START Dataset
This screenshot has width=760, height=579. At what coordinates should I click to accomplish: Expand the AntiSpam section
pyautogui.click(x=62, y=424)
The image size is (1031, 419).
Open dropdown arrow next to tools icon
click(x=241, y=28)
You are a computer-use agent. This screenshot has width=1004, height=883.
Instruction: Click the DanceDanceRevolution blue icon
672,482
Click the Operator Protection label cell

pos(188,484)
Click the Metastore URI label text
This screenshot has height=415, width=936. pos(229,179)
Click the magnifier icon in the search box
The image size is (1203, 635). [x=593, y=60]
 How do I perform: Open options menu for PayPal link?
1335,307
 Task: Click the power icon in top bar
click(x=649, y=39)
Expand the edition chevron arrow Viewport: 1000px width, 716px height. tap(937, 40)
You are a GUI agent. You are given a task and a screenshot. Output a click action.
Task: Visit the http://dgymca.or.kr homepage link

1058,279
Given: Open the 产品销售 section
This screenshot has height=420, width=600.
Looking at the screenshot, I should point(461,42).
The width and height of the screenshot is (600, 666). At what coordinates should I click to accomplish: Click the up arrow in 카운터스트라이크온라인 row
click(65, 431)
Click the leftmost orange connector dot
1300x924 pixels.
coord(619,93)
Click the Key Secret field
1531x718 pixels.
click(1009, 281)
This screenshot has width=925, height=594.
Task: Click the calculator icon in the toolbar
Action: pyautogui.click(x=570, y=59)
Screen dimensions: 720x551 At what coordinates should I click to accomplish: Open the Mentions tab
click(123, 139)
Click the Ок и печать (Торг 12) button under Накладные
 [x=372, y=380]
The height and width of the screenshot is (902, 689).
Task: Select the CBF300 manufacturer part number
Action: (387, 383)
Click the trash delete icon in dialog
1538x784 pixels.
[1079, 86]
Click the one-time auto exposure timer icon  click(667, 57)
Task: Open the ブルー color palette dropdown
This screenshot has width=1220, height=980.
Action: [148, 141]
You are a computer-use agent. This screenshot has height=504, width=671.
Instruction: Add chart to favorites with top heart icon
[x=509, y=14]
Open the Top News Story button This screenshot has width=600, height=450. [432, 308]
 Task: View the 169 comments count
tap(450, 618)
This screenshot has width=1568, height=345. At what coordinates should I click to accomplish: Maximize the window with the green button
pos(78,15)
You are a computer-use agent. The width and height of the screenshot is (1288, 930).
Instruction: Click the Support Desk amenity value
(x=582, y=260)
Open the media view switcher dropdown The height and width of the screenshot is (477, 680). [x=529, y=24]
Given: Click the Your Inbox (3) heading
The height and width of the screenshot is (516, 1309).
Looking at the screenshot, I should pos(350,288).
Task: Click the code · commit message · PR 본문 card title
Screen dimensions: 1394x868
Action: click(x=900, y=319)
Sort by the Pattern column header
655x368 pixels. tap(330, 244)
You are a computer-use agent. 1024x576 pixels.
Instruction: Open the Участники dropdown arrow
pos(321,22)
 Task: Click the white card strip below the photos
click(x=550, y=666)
END Dataset
» Work request: The answer must be every line of the data that holds the word "agent".

» Your solution:
You are a computer-use agent. This screenshot has width=1004, height=883.
You are a GUI agent. You are given a task and a screenshot. Output a click action.
You are a computer-use agent. This screenshot has height=504, width=671.
You are a computer-use agent. The width and height of the screenshot is (1288, 930).
You are a computer-use agent. 1024x576 pixels.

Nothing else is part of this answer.